### Work to complete
Scan the entries below. Report each line where the string "sidebar" occurs.

(Collected data entries)

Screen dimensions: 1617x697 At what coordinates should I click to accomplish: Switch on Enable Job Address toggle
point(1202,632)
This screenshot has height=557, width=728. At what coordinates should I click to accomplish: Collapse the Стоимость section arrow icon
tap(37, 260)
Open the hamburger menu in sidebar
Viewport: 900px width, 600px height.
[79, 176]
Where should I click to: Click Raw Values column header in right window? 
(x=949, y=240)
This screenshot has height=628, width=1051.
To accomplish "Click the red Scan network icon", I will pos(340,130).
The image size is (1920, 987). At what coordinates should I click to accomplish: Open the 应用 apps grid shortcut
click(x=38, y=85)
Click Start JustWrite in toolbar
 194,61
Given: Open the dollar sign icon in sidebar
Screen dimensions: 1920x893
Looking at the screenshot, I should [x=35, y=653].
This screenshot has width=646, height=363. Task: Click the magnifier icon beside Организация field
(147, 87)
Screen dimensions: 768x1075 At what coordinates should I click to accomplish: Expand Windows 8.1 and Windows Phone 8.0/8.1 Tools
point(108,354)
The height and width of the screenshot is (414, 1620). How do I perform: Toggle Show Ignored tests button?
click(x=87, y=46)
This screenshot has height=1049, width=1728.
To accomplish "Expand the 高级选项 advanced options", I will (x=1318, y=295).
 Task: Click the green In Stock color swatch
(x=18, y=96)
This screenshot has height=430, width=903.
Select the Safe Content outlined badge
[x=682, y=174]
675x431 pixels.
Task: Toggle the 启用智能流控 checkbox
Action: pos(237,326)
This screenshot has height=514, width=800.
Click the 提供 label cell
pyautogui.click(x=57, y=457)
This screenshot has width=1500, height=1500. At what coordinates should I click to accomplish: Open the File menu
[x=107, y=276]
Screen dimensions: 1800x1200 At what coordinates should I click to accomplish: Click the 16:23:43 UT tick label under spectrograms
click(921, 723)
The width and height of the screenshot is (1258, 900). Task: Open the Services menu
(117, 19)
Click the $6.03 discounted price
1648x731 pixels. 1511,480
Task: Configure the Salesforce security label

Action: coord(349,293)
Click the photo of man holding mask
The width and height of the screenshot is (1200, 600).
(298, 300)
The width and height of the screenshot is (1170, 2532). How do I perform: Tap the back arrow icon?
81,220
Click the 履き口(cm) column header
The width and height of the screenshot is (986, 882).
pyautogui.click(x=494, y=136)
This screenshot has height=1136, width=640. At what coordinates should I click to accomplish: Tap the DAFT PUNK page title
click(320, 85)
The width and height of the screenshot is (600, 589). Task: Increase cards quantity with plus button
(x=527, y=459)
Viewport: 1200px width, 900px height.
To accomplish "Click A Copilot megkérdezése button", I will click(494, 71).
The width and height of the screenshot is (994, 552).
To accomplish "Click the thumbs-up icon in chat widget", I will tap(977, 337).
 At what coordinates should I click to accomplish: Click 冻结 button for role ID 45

### Answer below
Open the hamburger menu in sidebar
Given: Open the dollar sign icon in sidebar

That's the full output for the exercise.